OSX Yosemite. As a National Parks lover, this OS better live up to its name (though I wouldn't know since I've yet to go to Yosemite). New look in the interface including the menus, flatter app icons, and the overall feel. Spotlight is now more powerful but the average will probably not notice the difference; I love Spotlight. Supposedly, iCloud support will be improved but I cannot say much about this as I don't use that service yet (Storage is cheap ($.99/month/20GB or $3.99/month/200GB) but not as cheap as Google Drive ($1.99/month/100GB or $9.99/month/1TB) though) . Best of all, it'll be free on release!

iOS 8. Apple really stepped it up with the upcoming iOS; much of it will be catching up with Android. They are finally allow system-wide third-party keyboards! They finally added predictive typing to the default keyboard... Widgets! But only in the notification panel...
The App Store will have many new features. Family Sharing (one account for multiple people), beta-testing, and something new I haven't seen in other platforms, App Bundles for purchase.
Messaging. They are finally going to fix the iMessage issue between iPhone and other non-Apple devices; they somehow got a huge applause... They now will support voice message (like Voxer/WhatsApp) and even allow SnapChat-like disappeaering message. WhatApp's founded even tweeted:
very flattering to see Apple "borrow" numerous WhatsApp features into iMessage in iOS 8 #innovation
— jan koum (@jankoum) June 2, 2014
iOS 8 will have the feature to call up Siri by saying "Hey, Siri!" just like Google's "Ok, Google".
One of the biggest announcements of the day is definitely TouchID. Apple is finally going to allow you to login into other services with TouchID; I don't understand why this wasn't done when TouchID was introduced...

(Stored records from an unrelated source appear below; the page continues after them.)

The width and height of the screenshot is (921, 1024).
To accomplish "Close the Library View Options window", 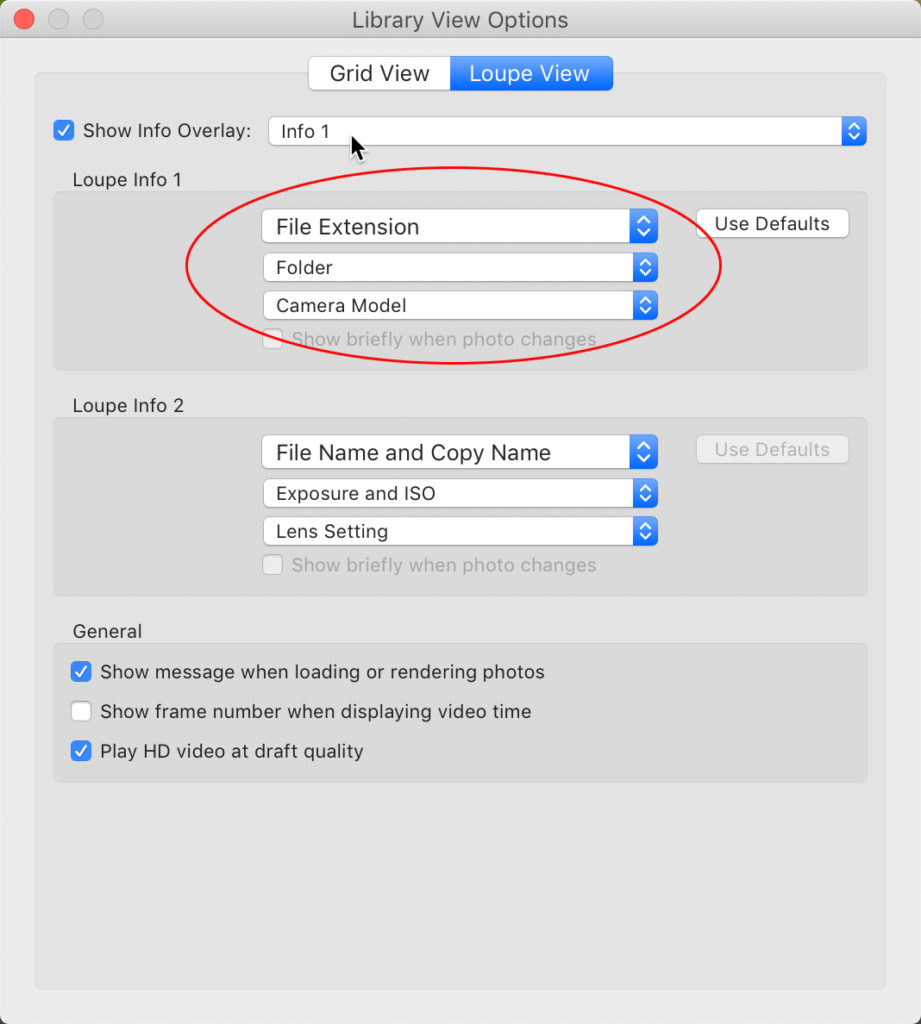I will coord(24,19).
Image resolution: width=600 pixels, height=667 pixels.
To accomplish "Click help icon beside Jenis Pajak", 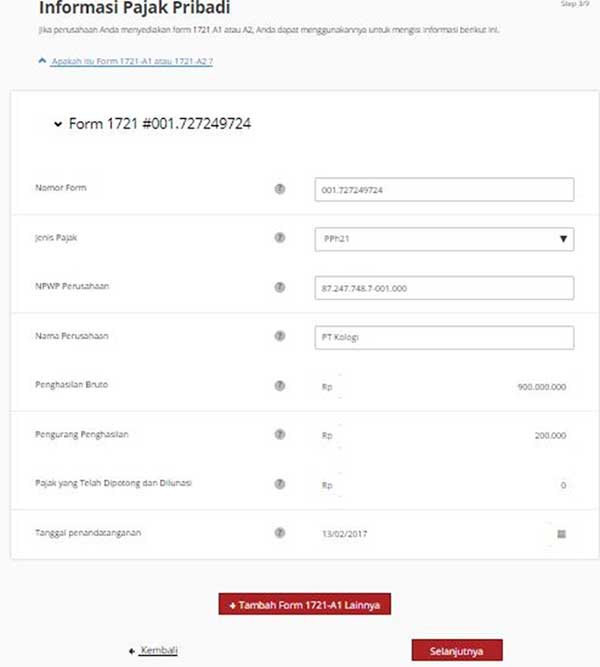I will (x=280, y=238).
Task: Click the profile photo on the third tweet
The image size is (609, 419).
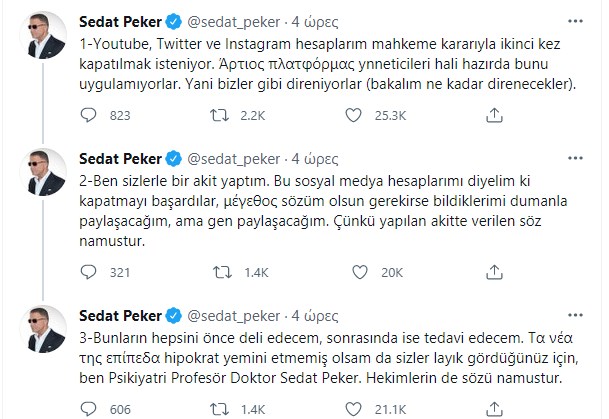Action: coord(45,329)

Another big catch-up to Android (and I'm pretty Windows Mobile) has to be the "extensibility" or the interaction between applications. This was the most significant advantage that Android had over iOS and probably the reason I haven't given iOS a long time trial especially someone not fully emerged in the Apple platform. Now that Apple is going to allow applications to interact between various applications; usability will be easier and more accessible. While current iOS users may not think this is a useful feature, they'll will definitely see it's necessity immediately.

The biggest news of all is probably Apple's new language, Swift; it was described as Objective C without the C. This will create an even larger divide between Apple's ecosystem and other platforms. Only time will tell how the adoption numbers for Swift will be. The IDE certainly does look similar to Matlab or Mathematica though.
Overall, really exciting for all Apple fans and users. Apple really made forward movement with their announcement today but not much of it is too innovative. Much of it is taking features from other applications and making it available with the operating system to everyone; this is definitely a good thing.
P.S. Apple, the shots at Google and Microsoft are unnecessary (even if your loyal fans love it).